• [Your instructions]: Lines after the one containing "Pool Net Overview (59, 591)" are to be omitted; print exactly each line from the start of the records up to and including it.

• [Dataset records]:

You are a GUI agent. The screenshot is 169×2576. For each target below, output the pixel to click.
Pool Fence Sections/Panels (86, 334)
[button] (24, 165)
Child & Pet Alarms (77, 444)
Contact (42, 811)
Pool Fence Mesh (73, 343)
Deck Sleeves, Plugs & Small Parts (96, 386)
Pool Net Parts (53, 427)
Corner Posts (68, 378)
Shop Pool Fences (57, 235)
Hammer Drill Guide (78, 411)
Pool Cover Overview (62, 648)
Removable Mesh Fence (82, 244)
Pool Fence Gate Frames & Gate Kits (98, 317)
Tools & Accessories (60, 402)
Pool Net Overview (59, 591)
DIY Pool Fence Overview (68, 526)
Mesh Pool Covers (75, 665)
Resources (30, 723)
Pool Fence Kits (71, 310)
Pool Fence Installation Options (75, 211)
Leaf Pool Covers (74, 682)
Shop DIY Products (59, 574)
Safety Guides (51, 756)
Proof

• [Solution]:
You are a GUI agent. The screenshot is 169×2576. For each target below, output the pixel to click.
Pool Fence Sections/Panels (86, 334)
[button] (24, 165)
Child & Pet Alarms (77, 444)
Contact (42, 811)
Pool Fence Mesh (73, 343)
Deck Sleeves, Plugs & Small Parts (96, 386)
Pool Net Parts (53, 427)
Corner Posts (68, 378)
Shop Pool Fences (57, 235)
Hammer Drill Guide (78, 411)
Pool Cover Overview (62, 648)
Removable Mesh Fence (82, 244)
Pool Fence Gate Frames & Gate Kits (98, 317)
Tools & Accessories (60, 402)
Pool Net Overview (59, 591)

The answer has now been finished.